## Required action
Among the entries below, find the line with "You are a computer-use" and the line with "The image size is (588, 357).". Return exactly those lines and every line between them, but no pictures.

Start of Data records

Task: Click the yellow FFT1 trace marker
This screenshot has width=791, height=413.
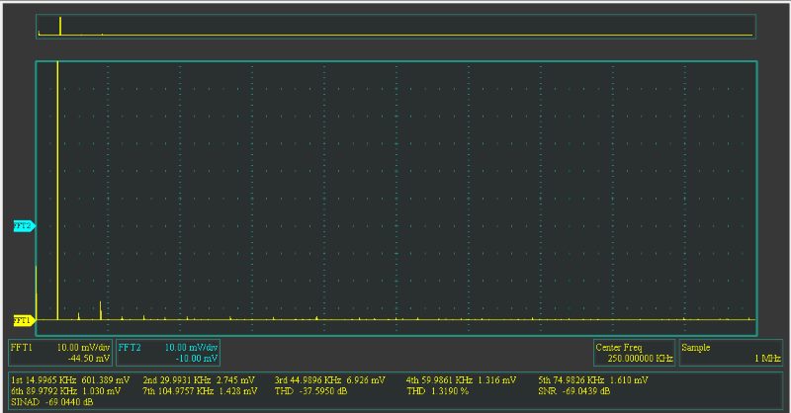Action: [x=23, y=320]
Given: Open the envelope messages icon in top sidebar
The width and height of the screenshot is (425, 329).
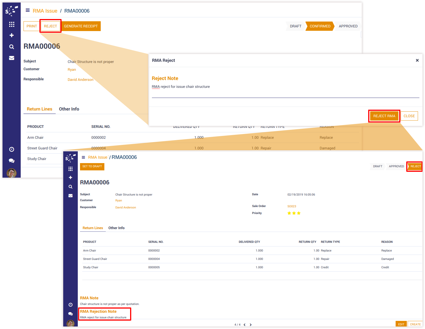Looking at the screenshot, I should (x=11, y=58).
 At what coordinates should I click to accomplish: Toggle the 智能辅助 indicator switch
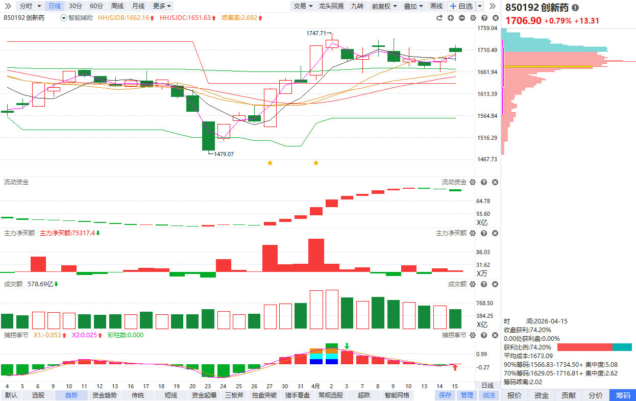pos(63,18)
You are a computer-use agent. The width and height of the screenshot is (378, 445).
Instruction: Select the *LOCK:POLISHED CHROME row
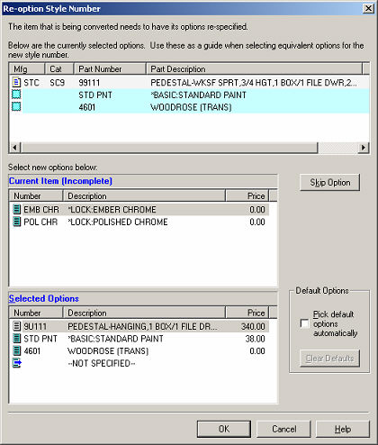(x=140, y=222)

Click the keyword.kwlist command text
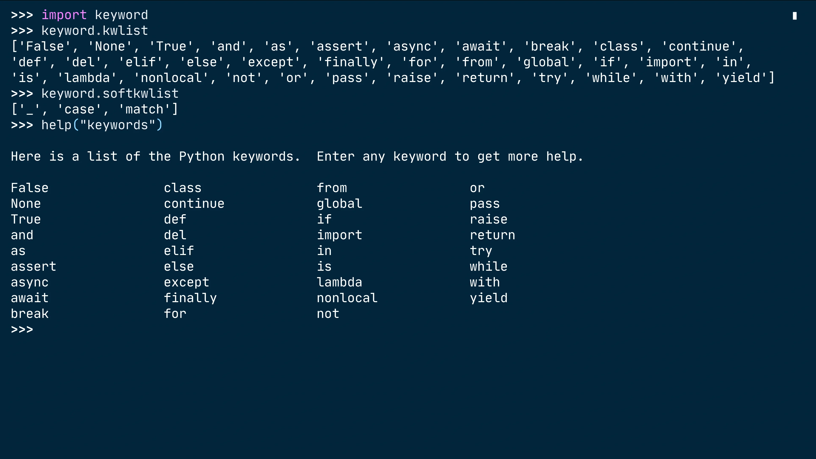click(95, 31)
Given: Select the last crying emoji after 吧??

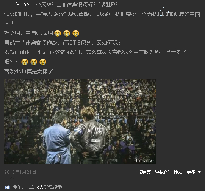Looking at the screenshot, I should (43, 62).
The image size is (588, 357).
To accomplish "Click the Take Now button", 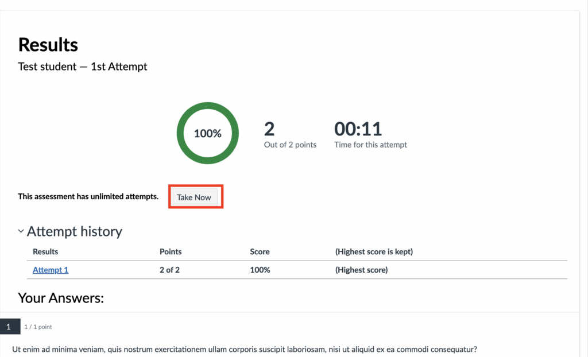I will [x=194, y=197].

End of Data records

## Written solution
You are a computer-use agent. The width and height of the screenshot is (378, 445).
Instruction: Select the *LOCK:POLISHED CHROME row
(x=140, y=222)

Click the keyword.kwlist command text
click(95, 31)
Given: Select the last crying emoji after 吧??

Looking at the screenshot, I should (43, 62).
The image size is (588, 357).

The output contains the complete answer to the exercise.